(Supplied material Opens)

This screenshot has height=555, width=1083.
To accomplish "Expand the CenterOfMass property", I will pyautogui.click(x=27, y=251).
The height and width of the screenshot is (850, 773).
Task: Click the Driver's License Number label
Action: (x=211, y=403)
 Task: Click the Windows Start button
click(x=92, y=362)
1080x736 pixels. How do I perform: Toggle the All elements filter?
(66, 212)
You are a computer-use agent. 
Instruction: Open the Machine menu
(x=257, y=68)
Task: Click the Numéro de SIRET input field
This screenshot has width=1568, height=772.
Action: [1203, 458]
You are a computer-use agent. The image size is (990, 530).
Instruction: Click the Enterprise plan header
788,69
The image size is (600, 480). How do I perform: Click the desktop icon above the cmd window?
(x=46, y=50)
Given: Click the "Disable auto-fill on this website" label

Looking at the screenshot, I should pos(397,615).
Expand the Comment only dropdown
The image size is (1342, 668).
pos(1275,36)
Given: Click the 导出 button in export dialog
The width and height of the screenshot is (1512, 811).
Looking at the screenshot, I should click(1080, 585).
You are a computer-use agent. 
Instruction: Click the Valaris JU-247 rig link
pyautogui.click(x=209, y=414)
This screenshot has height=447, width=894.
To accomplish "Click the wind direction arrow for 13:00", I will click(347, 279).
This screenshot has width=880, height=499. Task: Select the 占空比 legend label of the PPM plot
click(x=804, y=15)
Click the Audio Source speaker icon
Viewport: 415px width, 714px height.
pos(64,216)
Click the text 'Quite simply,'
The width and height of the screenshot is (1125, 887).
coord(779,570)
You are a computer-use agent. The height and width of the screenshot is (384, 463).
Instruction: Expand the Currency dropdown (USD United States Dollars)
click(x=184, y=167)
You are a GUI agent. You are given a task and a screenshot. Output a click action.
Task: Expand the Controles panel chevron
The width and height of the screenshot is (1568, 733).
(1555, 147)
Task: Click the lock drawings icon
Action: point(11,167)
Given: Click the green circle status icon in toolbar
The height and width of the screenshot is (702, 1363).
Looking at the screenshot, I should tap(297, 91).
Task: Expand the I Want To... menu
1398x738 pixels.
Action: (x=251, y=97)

(Supplied material Closes)

* **What you should do**:
Set down, exactly as they appear above, all lines from the one that has "Instruction: Expand the" down to the one that has "Given: Click the green", including those two and no others.

* **Response to this task**:
Instruction: Expand the Currency dropdown (USD United States Dollars)
click(x=184, y=167)
You are a GUI agent. You are given a task and a screenshot. Output a click action.
Task: Expand the Controles panel chevron
The width and height of the screenshot is (1568, 733).
(1555, 147)
Task: Click the lock drawings icon
Action: point(11,167)
Given: Click the green circle status icon in toolbar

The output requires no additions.